These apply to Part C 34 CFR 303.442.

B. Resolution Period
(1) If the SAU has not resolved the due process hearing request to the satisfaction of the parent within 30 days of the receipt of the due process hearing request, the due process hearing may occur.
(2) Except as provided in paragraph (C) of this section, the timeline for issuing a final decision under Section XV I.17 begins at the expiration of this 30-day period.
(3) Except where the parties have jointly agreed to waive the resolution process or to use mediation, notwithstanding paragraphs (B)(1) and (2) of this section, the failure of the parent filing a due process hearing request to participate in the resolution meeting will delay the timelines for the resolution process and due process hearing until the meeting is held.
(4) If the SAU is unable to obtain the participation of the parent in the resolution meeting after reasonable efforts have been made (and documented using the procedures in Section VI.H(4)), the SAU may, at the conclusion of the 30-day period, request that a hearing officer dismiss the parent's due process hearing request.
(5) If the SAU fails to hold the resolution meeting specified in paragraph (A) of this section within 15 days of receiving notice of a parent's due process hearing request or fails to participate in the resolution meeting, the parent may seek the intervention of a hearing officer to begin the due process hearing timeline.
C. Adjustments to 30-day Resolution Period The 45-day timeline for the due process hearing in Section XV I.17.A starts the day after one of the following events:
(1) Both parties agree in writing to waive the resolution meeting;
(2) After either the mediation or resolution meeting starts but before the end of the 30-day period, the parties agree in writing that no agreement is possible;
(3) If both parties agree in writing to continue the mediation at the end of the 30-day resolution period, but later, the parent or public agency withdraws from the mediation process.
D. Written Settlement Agreement

If a resolution to the dispute is reached at the meeting described in paragraphs (A)(1) and (2) of this section, the parties must execute a legally binding agreement that is--

(1) Signed by both the parent and a representative of the SAU who has the authority to bind the agency; and
(2) Enforceable in any State court of competent jurisdiction or in a district court of the United States, or by the Department. [Section XV I.11.F below]
E. Agreement Review Period

If the parties execute an agreement pursuant to paragraph (D)of this section, a party may void the agreement within 3 business days of the agreement's execution. [34 CFR 300.510]

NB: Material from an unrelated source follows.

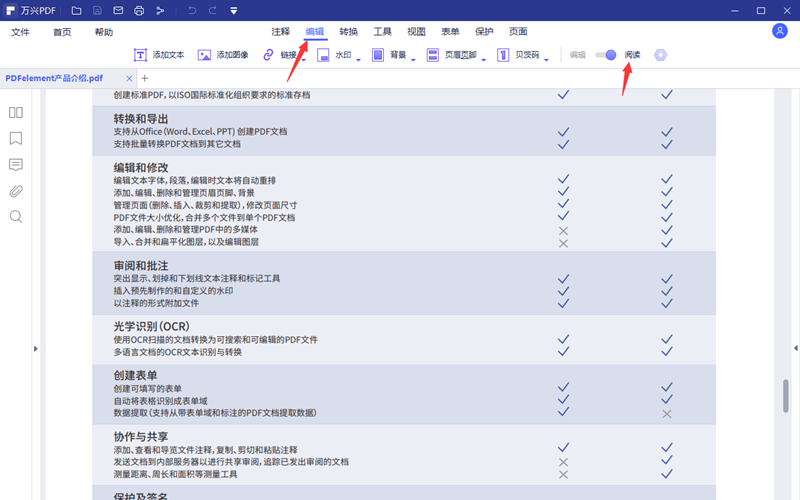Click the print icon in title bar
Image resolution: width=800 pixels, height=500 pixels.
coord(140,10)
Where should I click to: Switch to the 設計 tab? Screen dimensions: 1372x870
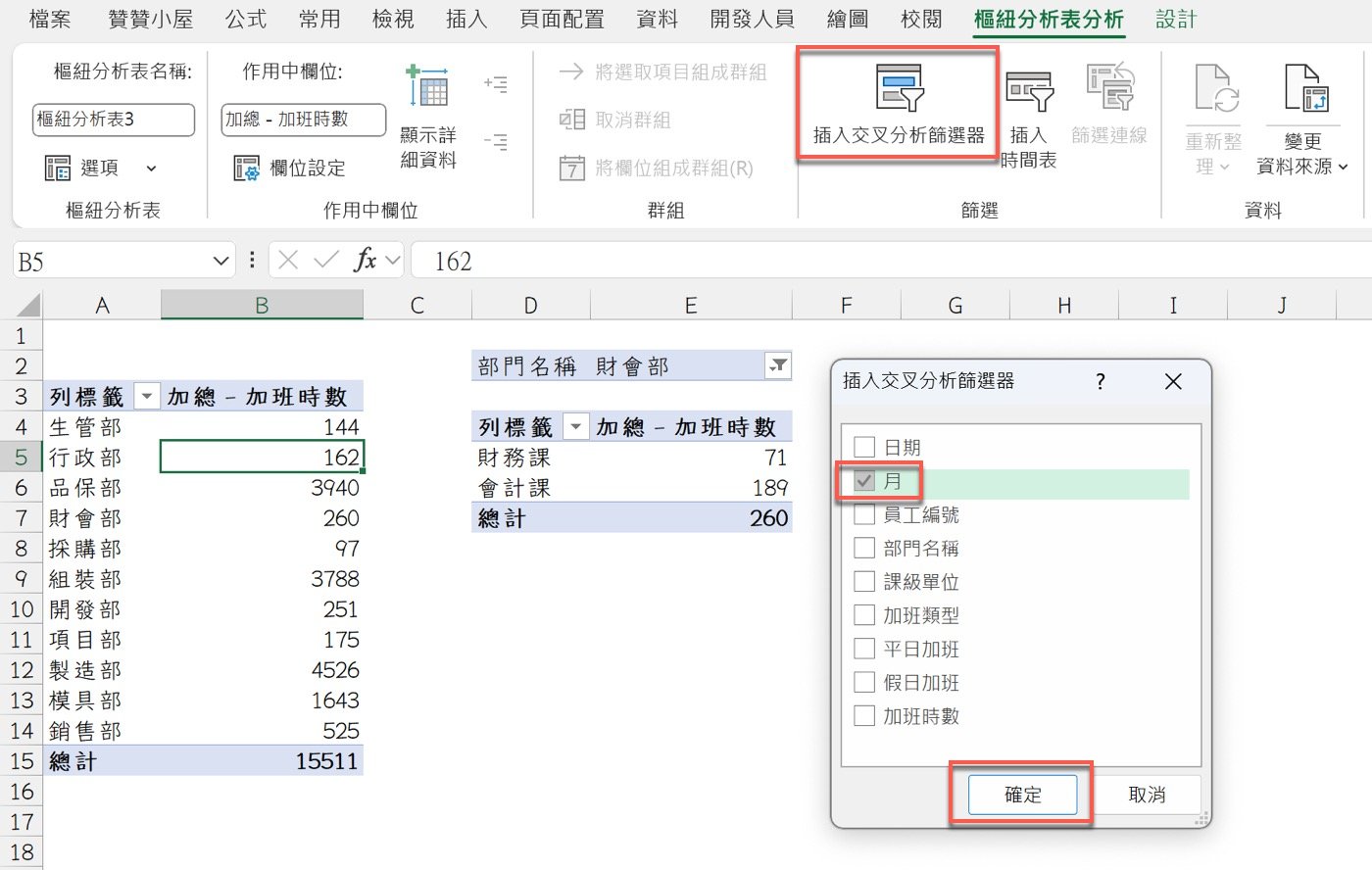coord(1175,20)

F.State Enforcement Mechanisms

For enforcement of a resolution session agreement, the SEA provides to parent and adult students the State complaint investigation procedure. (Section XV I.4) The State complaint investigation procedure is not mandatory and will not delay or deny a party the right to seek enforcement of the written resolution session agreement in a State court of competent jurisdiction or in a district court of the United States. [34 CFR § 300.537 provides the State the option for enforcement]

12.Settlement Offer
A.The SAU may provide the parents with a written settlement offer prior to the date of the hearing. If the parents accept the settlement offer, they shall notify the SAU, the hearing officer, and the Department no later than the date of the prehearing conference. Under no circumstances shall either party inform the hearing officer, or introduce as evidence, a settlement offer that has not been accepted, in whole or in part, by the parents.
B.The parties may at any time prior to, during, or after the due process hearing engage in private settlement discussions.
13.Impartial Due Process Hearing (Applicable to Part C 34 CFR 303.443, as well as Part B)
A. General Whenever a due process hearing request is received under Sections XV I.5 or XV II.3, the parents or the LEA involved in the dispute must have an opportunity for an impartial due process hearing, consistent with the procedures in Sections XV I.5, XV I.6 through 9, and XV I.11.
B. Agency Responsible for Conducting the Due Process Hearing The hearing described in paragraph (A) of this section must be conducted by the Department.
C. Impartial Hearing Officer
(1) At a minimum, a hearing officer--
(a)Shall not be--
(i) An employee of the Department or the SAU that is involved in the education or care of the child; or
(ii) A person having a personal or professional interest that conflicts with the person's objectivity in the hearing;
(b)Shall possess knowledge of, and the ability to understand, the provisions of the IDEA, Federal and State regulations pertaining to the IDEA, and legal interpretations of the IDEA by Federal and State courts;
(c)Shall possess the knowledge and ability to conduct hearings in accordance with appropriate, standard legal practice; and
(d)Shall possess the knowledge and ability to render and write decisions in accordance with appropriate, standard legal practice.
(2) A person who otherwise qualifies to conduct a hearing under paragraph (C)(1) of this section is not an employee of the Department solely because he or she is paid by the Department to serve as a hearing officer.
(3)The Department shall keep a list of the persons who serve as hearing officers. The list shall include a statement of the qualifications of each of those persons.
D. Subject Matter of Due Process Hearings

The party requesting the due process hearing may not raise issues at the due process hearing that were not raised in the due process hearing request filed under Section XV I.6.B, unless the other party agrees otherwise.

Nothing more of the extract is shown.